Manama- Bahrain Court of Appeal commuted prison sentences of eight defendants accused of establishing a branch of ISIS in Bahrain.
The High Court of Appeal upheld the decision to revoke the nationalities of the eight convicts who had joined ISIS, reducing the prison sentences from 15 to eight years.
Among the defendants whose sentences were commuted were Abdullah al-Binali, the second defendant in the case of the brother of ISIS religious theorist Turki al-Binali, who assured the court that he is proud of joining the organization.
Twenty-four men were tried in connection with this case in June 2016, but only eight appealed the sentences as the rest are at large.
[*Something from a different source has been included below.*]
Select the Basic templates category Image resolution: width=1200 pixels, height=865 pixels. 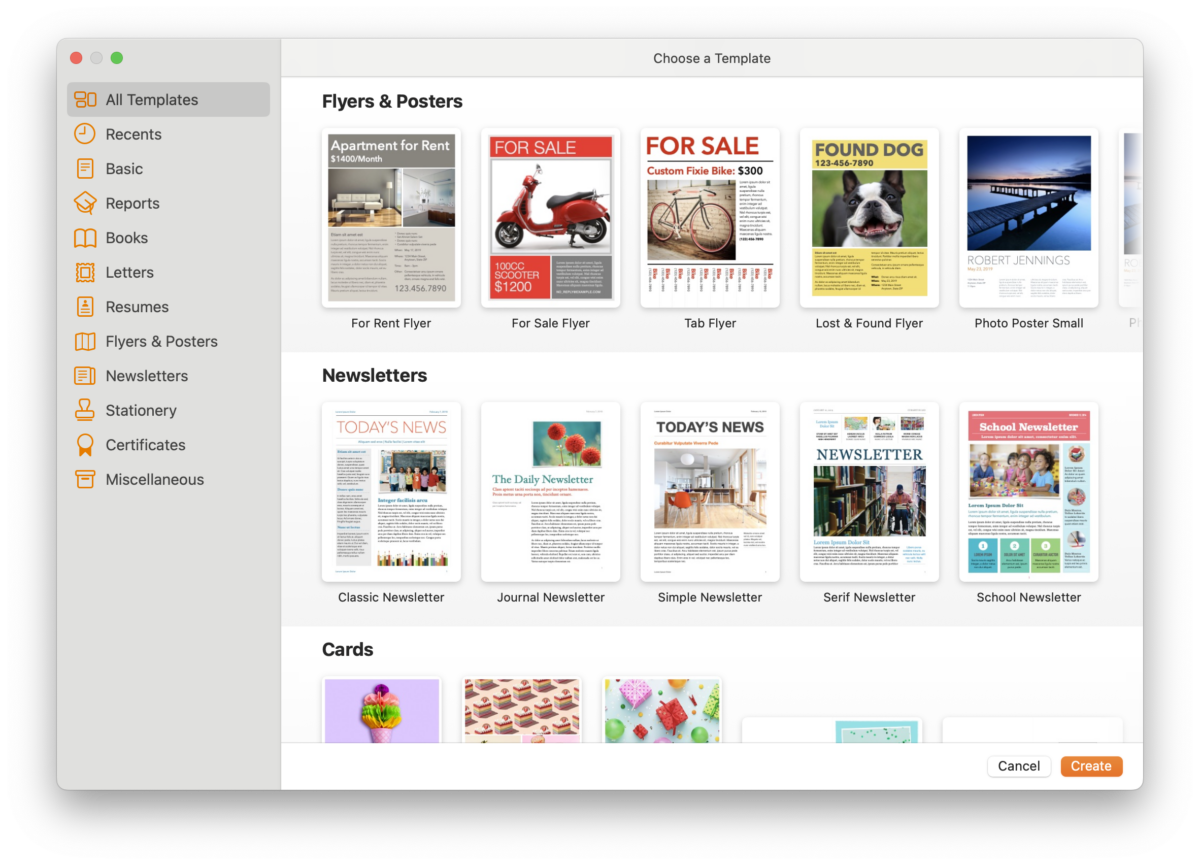(x=125, y=168)
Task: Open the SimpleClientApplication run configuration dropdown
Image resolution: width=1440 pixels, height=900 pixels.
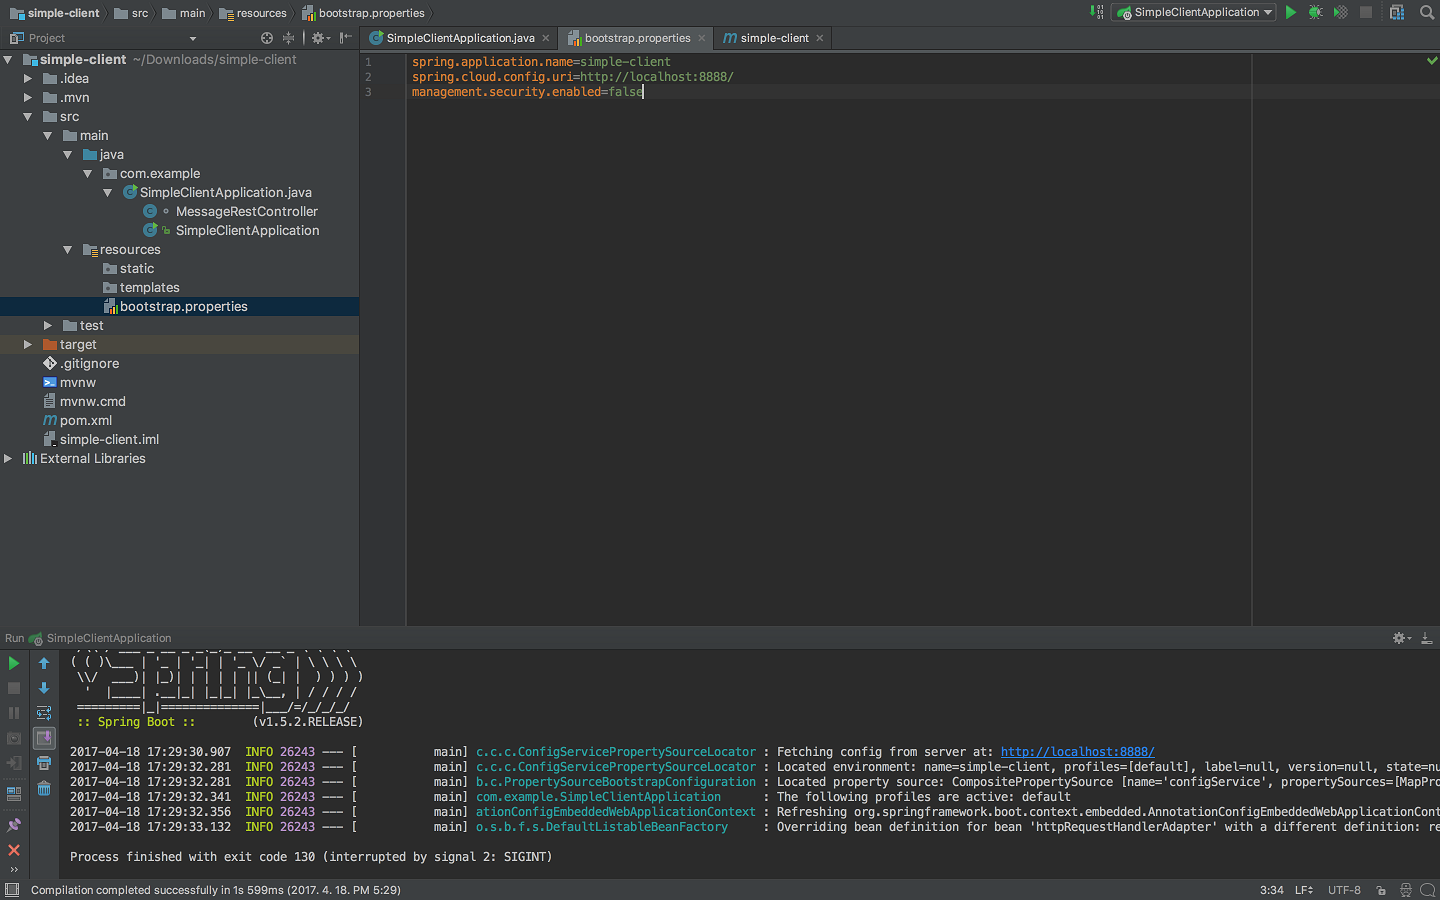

Turki had earlier handed down life imprisonment, while his other co-defendants were given 15 years behind bars each. The eight appellants’ jail terms have been slashed to 10 years in prison each.
Aged between 16 and 42, the defendants were charged in October last year with forming a cell of the ISIS group, plotting suicide attacks and recruiting militants for the organization.
The defendants were said to have been planning to carry out a suicide bombing in a local mosque.
The mastermind of the cell was Turki who is believed to have recruited dozens of Bahraini youth and sent them to the frontlines outside the country. The suspects also include two of Binali’s brothers (the second and third defendants).
The second defendant reportedly traveled to Syria where he received military training and took part in hostilities before returning to Bahrain.
He, along with the third defendant, were assigned later by their brother Turki to encourage more young Bahrainis to join ISIS and facilitate their travel to Syria to receive militia training and fight with ISIS members.
The fourteenth defendant is said to have requested the fifth defendant to carry out a terrorist attack in Bahrain because there wasn’t sufficient money to help him travel to Syria.
Turki was charged with establishing a branch for a terrorist organization intended to disable the provisions of the Constitution and prevent state institutions and public authorities from exercising their business by means of terror.
The other defendants were indicted for joining a terrorist organization, receiving militia training, using arms, possessing weapons and explosives, participating in terrorist operations and planning to carry out terrorist attacks in Bahrain.
In October 21, Bahrain charged 24 people with forming a cell of ISIS, plotting suicide bombings and recruiting militants. The move came after investigations into the formation of a “branch for a terrorist group, ISIS,” said a prosecution statement.